SELECTED EXTRACT Block Start

Data Acquisition and Annotation. We begin with a raw dataset of $\mathrm{150,441}$ historical tickets, collected from 2024, each labeled with one of nine request types and one of eleven responsible teams. All records were exported from the on-premises ITSM SQL database, ensuring complete metadata integrity.

Text Cleaning and Deduplication. Raw ticket notes often contain HTML tags, special characters, and duplicate or near-duplicate entries, as the company system allows entering rich-text or submitting notes via email, which supports HTML formatting. We apply a cleaning procedure to remove unwanted symbols and markup, then use TF-IDF vectorization combined with cosine similarity filtering to identify and eliminate redundant records, reducing semantic noise.

Class Balancing via Oversampling. Initial analysis revealed a severe imbalance: Administration and Incident together account for nearly half of all tickets, while several categories fall below 1%. To address this, we classify each label as major (>5% of total) or minor (≤5%), then randomly duplicate minor-class examples until they match the volume of major classes. This approach produces a training set with more uniform class representation while preserving realistic distribution. Balancing before splitting was a pragmatic choice due to low data volume in minority classes, to ensure every class was represented during training.

Dataset Splitting and Feature Extraction. The balanced data are shuffled and split into training (80%) and test (20%) sets using a stratified procedure. For traditional models, we extract TF-IDF features on unigrams. For the transformer model, text is tokenized with the multilingual BERT tokenizer (transformers v4.50.0) and packaged into PyTorch (v2.5.1) datasets for batch loading.

SELECTED EXTRACT Block End

WHAT YOU NEED TO DO —
a) Answer these from the ticket dataset description:
(i) How many historical tickets make up the raw dataset?
(ii) What share of total tickets must a label exceed to count as a major class?
(iii) What percentages of the balanced data go to the training and test sets?
b) From the ticket dataset description, copy word for word the passage from "Data Acquisition and" to "reducing semantic noise.".

RECORD SET Block Start

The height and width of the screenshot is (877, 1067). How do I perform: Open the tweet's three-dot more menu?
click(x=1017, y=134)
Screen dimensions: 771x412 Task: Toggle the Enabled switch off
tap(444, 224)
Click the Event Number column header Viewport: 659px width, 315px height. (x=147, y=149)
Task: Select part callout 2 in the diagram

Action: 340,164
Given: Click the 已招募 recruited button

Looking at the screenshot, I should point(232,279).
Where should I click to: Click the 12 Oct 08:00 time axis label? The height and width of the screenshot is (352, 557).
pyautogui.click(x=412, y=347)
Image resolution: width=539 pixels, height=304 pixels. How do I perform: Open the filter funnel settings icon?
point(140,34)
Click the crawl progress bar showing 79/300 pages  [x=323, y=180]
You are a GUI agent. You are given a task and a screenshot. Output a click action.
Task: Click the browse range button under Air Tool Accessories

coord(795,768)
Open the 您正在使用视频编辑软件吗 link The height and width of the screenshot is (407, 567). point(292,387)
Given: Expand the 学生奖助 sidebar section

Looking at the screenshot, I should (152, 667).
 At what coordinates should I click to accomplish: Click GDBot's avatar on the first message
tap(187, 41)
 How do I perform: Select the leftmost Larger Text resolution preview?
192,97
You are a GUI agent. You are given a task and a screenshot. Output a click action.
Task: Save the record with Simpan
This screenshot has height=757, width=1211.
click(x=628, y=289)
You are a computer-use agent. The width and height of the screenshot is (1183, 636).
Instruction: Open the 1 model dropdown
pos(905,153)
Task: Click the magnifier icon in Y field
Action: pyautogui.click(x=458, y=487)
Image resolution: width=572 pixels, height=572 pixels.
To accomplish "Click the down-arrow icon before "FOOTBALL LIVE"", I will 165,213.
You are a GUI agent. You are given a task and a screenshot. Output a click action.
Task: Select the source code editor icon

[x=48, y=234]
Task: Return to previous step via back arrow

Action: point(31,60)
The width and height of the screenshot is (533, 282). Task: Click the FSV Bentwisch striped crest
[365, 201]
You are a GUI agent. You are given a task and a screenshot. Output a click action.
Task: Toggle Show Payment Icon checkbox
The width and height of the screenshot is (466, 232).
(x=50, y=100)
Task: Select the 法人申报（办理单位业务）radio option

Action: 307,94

RECORD SET Block End

ANSWER LIST —
a)
(i) 150,441
(ii) More than 5%
(iii) 80% training and 20% test

b)
Data Acquisition and Annotation. We begin with a raw dataset of $\mathrm{150,441}$ historical tickets, collected from 2024, each labeled with one of nine request types and one of eleven responsible teams. All records were exported from the on-premises ITSM SQL database, ensuring complete metadata integrity.

Text Cleaning and Deduplication. Raw ticket notes often contain HTML tags, special characters, and duplicate or near-duplicate entries, as the company system allows entering rich-text or submitting notes via email, which supports HTML formatting. We apply a cleaning procedure to remove unwanted symbols and markup, then use TF-IDF vectorization combined with cosine similarity filtering to identify and eliminate redundant records, reducing semantic noise.